On one hand, I don't figure this one will be too much in the way of hyperparameter tuning. On the other, all models will probably be not great, so maybe a big ensemble will do a good job. Either way, here are some intro thoughts on things we'd want to experiment with. Feel free to directly add to or update this list.
- Models
- R GBM: optimizes MAE directly
- Scikit GBM: optimizes MAE directly
- XGBoost: only optimizes it directly if you write the function yourself; and not just as a scoring function; that only keeps track of the best iteration. To use it inside the algorithm, you have to create functions to provide the gradient and hessian (which I think is 0 for MAE?) So...XGBoost may not be an option without some work.
- R QuantReg: MAE random forest package for R. It's quite slow, but it kinda works.
- Binned multinomial classification: might make sense here; I even have the code to do so from the last competition; Adzuna 3rd place solution has always been intriguing because it did so with salaries.
- Others? Solving MAE (quantile regression) is a pretty big deal for these, unless we can find sufficient translations to remove this need (sometimes log will do it, but this time that doesn't seem to be the case)
- Preprocessing: target
- Removing outliers (including various cutpoints: 50, 60, 70, 80, 90, 100)
- Capping outliers (same cutpoint discussion)
- Discarding values not in 0.01" increments (may indicate gauge error)
- Exclude IDs with no value for Ref as these will not be scored for the test set
- Feature generation - nearly unlimited, but still useful to think of general patterns and then try applying across the board
- Estimated rainfall rate based on reflectivity (Marshall-Palmer, NWS, or similar)
- Ratio or difference of 5x5 values to point value
- Mean
- Squared Mean (this was very useful last time and shows promise here; it allows the strong points to have more weight in the average, and apparently that's a good thing)
- Weighted mean by time interval (using amount of time since last measurement as the weight)
- Max
- Sd or variance
- Count
- Count NAs
- Hyperparameters
- Try everything available in each algorithm, more or less
- XGBoost's early stopping is the ideal way to go; R and H2O can add more trees, which is decent, but does require some sort of a loop. but that loop is very worthwhile so that trees doesn't have to be a parameter to tune.
Surely more.
Also we can try predicting the outliers themselves.
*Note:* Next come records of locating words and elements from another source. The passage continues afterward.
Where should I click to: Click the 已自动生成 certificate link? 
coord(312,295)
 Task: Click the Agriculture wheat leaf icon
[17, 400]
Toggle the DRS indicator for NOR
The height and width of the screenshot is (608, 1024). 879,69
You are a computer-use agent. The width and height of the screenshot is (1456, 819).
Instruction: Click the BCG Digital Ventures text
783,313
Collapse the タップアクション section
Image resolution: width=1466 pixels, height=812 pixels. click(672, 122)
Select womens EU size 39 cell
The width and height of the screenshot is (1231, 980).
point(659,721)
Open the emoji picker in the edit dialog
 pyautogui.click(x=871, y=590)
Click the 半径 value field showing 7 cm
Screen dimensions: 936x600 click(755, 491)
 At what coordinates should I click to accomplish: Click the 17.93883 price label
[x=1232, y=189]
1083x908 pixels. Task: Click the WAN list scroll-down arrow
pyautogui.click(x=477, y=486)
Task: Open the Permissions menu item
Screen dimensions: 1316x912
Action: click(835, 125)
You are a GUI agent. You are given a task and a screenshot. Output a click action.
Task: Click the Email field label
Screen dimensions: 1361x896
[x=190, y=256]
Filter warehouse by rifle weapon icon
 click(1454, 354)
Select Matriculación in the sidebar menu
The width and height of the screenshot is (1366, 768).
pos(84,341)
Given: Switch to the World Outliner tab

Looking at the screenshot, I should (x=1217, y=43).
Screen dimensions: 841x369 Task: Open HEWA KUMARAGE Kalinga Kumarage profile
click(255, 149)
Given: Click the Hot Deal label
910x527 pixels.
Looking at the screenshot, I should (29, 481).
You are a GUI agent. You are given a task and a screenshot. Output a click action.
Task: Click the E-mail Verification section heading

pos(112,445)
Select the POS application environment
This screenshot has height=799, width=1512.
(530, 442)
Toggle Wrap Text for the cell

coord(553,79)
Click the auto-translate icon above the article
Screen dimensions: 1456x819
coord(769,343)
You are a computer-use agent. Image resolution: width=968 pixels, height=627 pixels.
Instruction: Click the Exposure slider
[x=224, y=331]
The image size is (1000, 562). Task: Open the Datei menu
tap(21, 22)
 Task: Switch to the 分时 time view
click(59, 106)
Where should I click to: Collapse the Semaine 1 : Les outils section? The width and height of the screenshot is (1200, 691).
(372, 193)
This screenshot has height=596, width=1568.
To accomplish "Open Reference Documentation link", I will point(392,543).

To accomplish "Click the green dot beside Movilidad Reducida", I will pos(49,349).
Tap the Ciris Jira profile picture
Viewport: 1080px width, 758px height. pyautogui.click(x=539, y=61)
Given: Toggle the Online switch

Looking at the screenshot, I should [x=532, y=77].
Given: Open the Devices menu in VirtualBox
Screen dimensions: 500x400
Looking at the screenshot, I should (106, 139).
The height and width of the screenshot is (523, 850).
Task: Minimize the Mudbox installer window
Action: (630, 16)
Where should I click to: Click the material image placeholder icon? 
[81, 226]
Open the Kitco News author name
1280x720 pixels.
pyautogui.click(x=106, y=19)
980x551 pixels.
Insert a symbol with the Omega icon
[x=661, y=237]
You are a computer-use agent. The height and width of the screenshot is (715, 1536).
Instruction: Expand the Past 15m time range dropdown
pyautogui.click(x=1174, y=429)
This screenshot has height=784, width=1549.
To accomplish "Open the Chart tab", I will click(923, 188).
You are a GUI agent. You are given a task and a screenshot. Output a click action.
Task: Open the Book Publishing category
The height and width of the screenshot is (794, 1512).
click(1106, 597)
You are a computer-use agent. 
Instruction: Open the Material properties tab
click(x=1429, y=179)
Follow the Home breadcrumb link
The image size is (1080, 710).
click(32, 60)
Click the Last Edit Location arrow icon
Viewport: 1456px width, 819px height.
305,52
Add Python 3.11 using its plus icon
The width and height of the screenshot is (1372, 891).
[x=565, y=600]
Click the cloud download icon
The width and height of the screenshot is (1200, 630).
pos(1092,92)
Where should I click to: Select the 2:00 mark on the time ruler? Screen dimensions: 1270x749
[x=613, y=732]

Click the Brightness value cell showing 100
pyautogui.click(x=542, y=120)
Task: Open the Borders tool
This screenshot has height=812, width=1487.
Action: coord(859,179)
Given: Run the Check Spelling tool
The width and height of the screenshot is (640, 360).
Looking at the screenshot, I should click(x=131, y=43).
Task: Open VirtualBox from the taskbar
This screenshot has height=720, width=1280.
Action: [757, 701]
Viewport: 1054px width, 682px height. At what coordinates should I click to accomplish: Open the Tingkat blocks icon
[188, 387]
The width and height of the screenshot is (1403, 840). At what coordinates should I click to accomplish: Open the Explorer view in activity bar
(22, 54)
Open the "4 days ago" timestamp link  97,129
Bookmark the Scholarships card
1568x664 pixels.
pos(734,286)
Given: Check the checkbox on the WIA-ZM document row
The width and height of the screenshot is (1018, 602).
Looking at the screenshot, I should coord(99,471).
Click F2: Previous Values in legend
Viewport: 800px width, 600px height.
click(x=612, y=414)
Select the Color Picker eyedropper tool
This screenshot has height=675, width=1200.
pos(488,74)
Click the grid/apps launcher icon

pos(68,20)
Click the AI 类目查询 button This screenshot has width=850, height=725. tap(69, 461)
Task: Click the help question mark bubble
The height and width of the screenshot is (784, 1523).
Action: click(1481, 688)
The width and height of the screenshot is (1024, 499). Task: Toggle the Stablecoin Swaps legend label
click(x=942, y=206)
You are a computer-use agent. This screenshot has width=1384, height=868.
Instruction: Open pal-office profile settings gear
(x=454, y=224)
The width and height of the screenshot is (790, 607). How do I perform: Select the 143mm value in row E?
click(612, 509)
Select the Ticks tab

I don't have a lot of hope there, but it seems reasonable to give it a shot.
- If estimated rates based on reflectivity are useful, we might try modifying the function for outliers. Research indicates different conversion factors are appropriate for different levels of rainfall; i.e., mist vs. hurricane.
- Might try creating a best-fit gamma distribution and then force outliers to match the distribution?
from rain-part2.
Also, I haven't put code to run these in parallel in, but it's possible for R.
Here is an example:
library(doSNOW)
cl <- makeCluster(rep("localhost",each=4)) ##replace with more processes if desired
registerDoSNOW(cl)
a<-foreach(i=1:10, .combine=rbind) %dopar% runZone_andOutputParallel(i,taskNum)
from rain-part2.
Added my thoughts to the main comment here.
from rain-part2.
Cool. Yes, some good additions.
The initial test of my driver seems to be working the way I want it to, so I am adding the parallel piece and then will post that code. Nothing too extreme bit it should allow for use of a csv to drive iterations. It won't look much different from a grid search (e.g. caret), but I will spend the next several days connecting most/all of the options above so we can try various preprocessing measures. It won't be pretty bit hopefully it will be simple enough.
from rain-part2.
Driver thing sounds cool. I would like to share my experience of using Spearmint for parameter search. It works really good for Random Forest and Extra Trees. I can share how to use it in case any of you are interested.
from rain-part2.
Oh, great. Yes, bayesian optimization is often where people go. That's a great way to let the computer stay busy, too.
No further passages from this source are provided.